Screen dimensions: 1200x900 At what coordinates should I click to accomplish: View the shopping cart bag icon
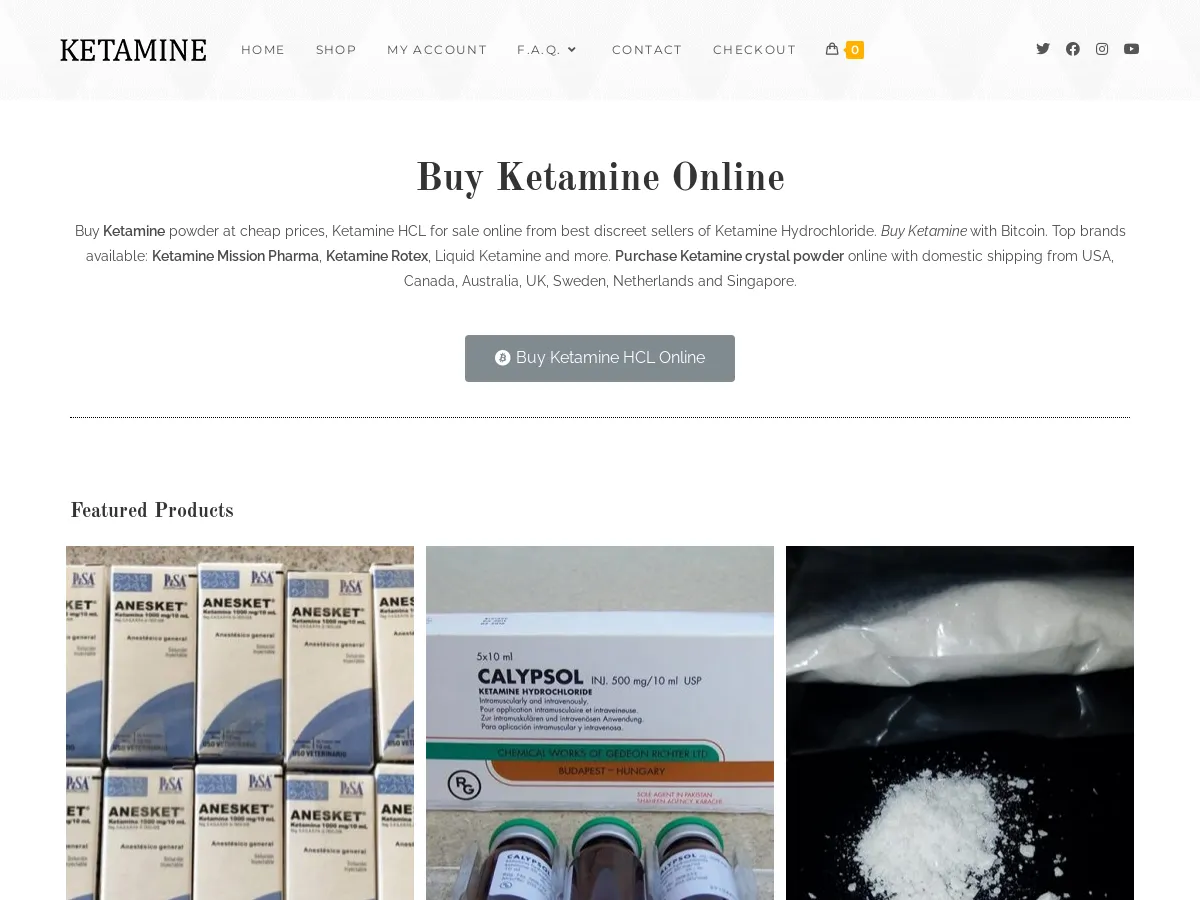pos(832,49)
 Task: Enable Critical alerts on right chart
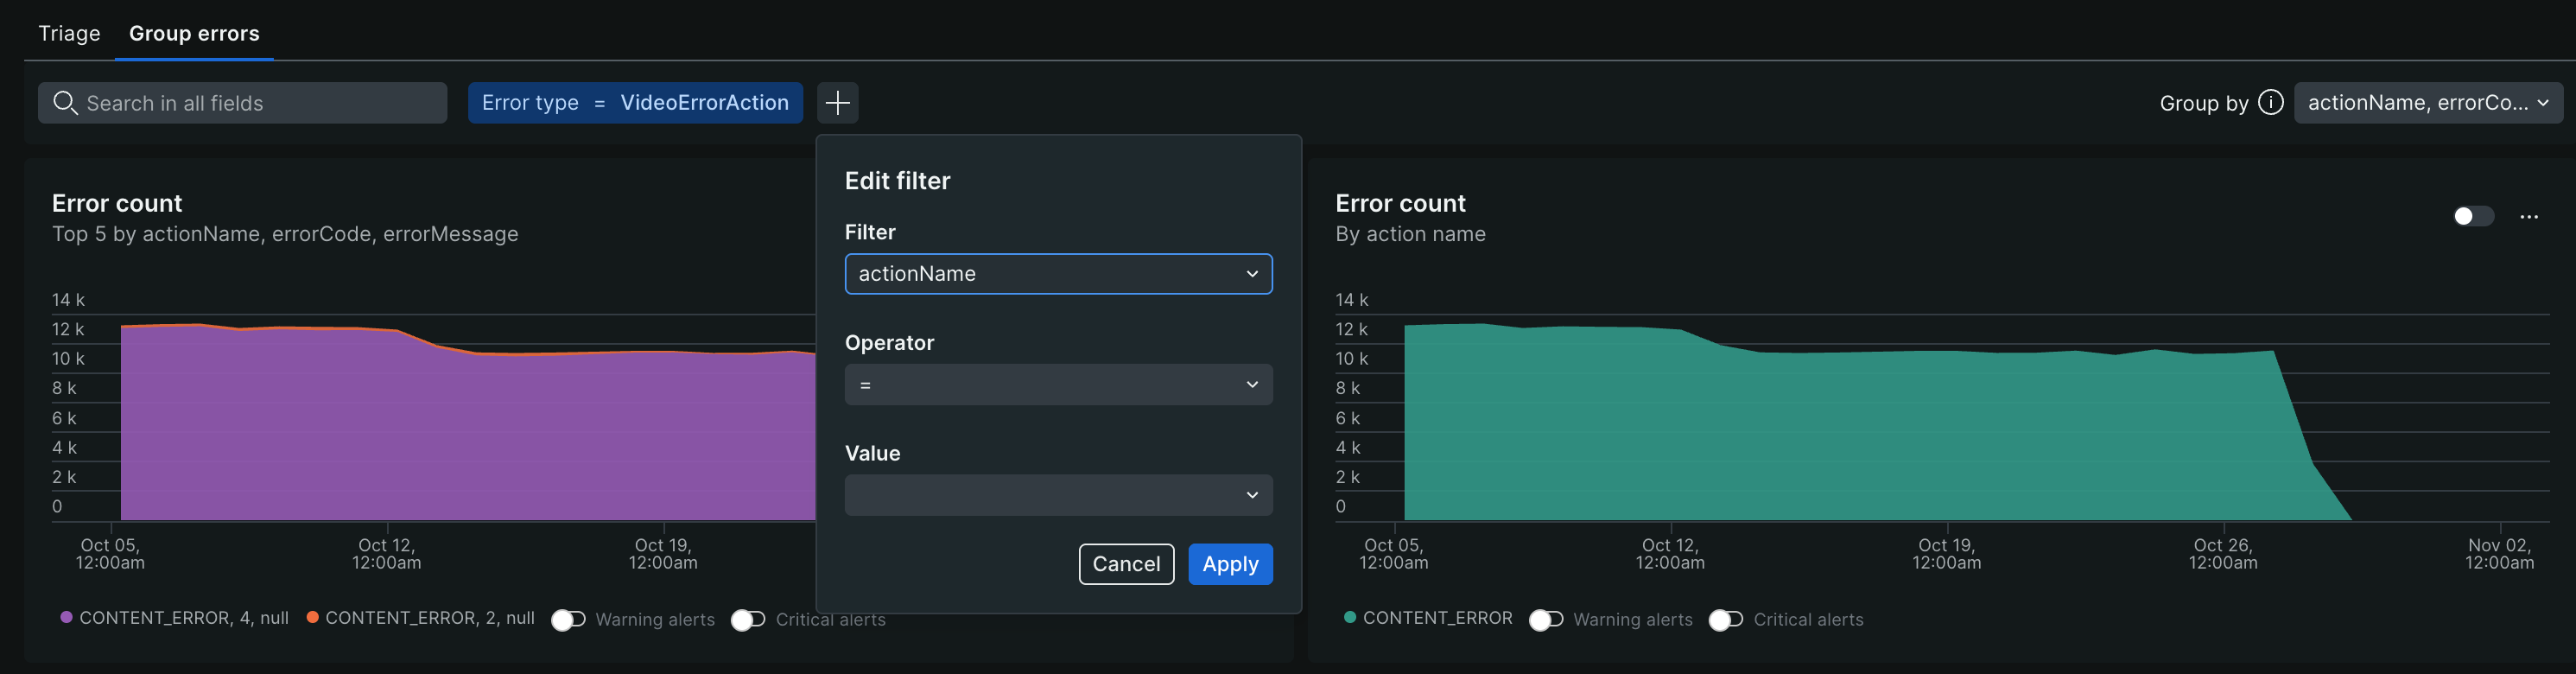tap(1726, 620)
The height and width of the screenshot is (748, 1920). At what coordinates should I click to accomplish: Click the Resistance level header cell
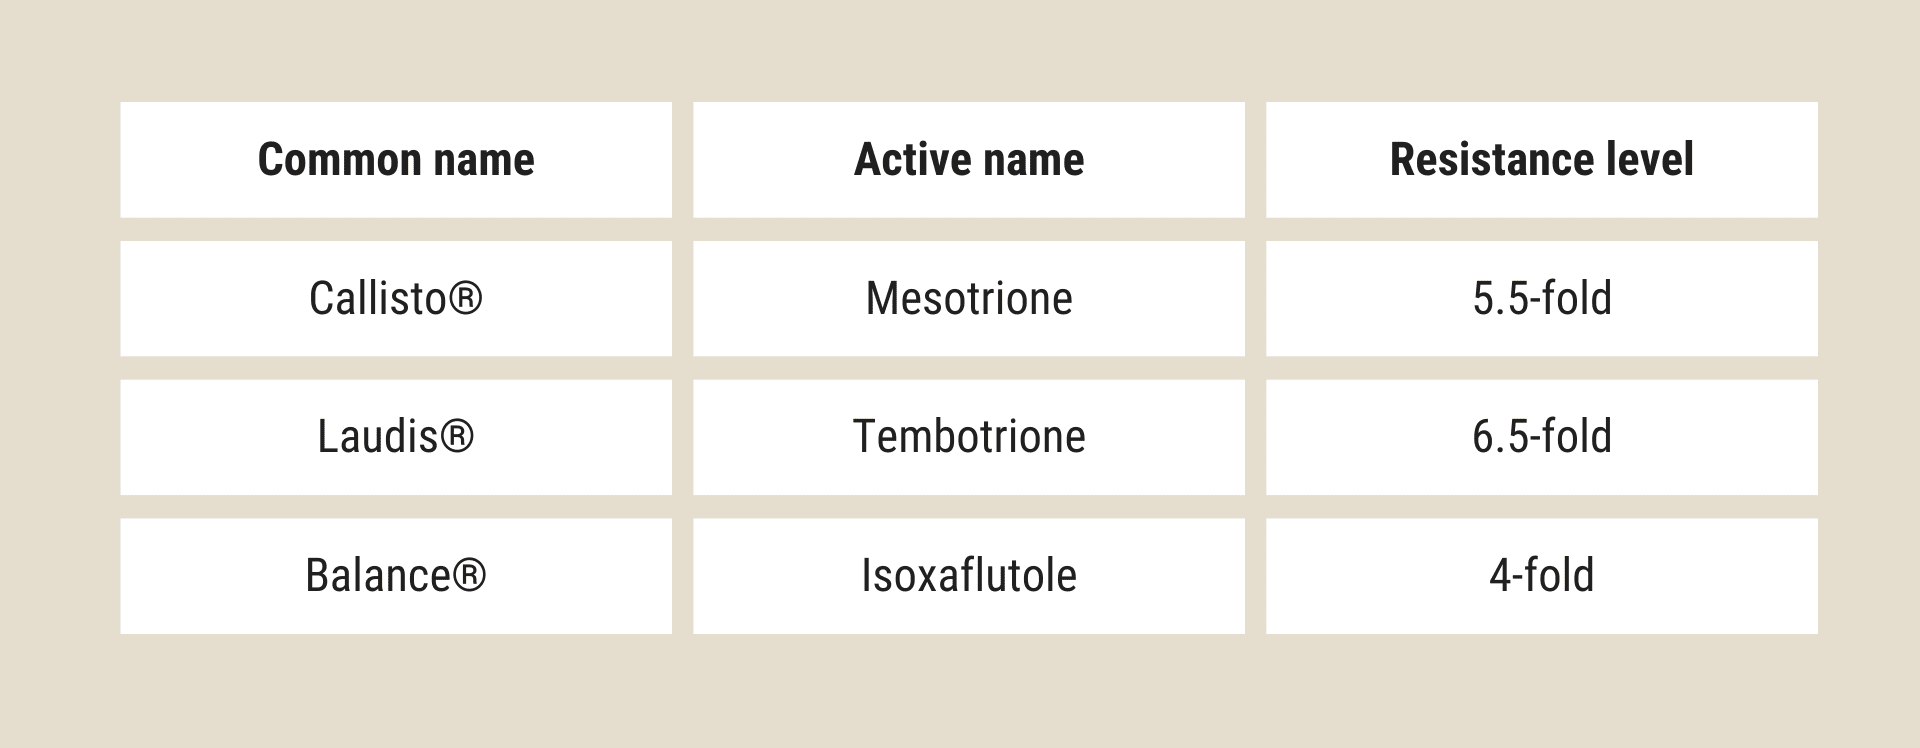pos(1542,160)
--
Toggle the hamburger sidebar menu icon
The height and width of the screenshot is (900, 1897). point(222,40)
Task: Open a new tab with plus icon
--
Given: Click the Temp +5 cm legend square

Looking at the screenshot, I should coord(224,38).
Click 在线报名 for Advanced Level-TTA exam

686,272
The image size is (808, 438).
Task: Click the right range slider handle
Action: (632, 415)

TASK REQUIREMENTS: Starting with the line with "Toggle the hamburger sidebar menu icon" above and going on through the line with "Task: Open a new tab with plus icon", transcribe every line exactly, both ends included, and add nothing.

WRITTEN REPLY:
Toggle the hamburger sidebar menu icon
The height and width of the screenshot is (900, 1897). point(222,40)
Task: Open a new tab with plus icon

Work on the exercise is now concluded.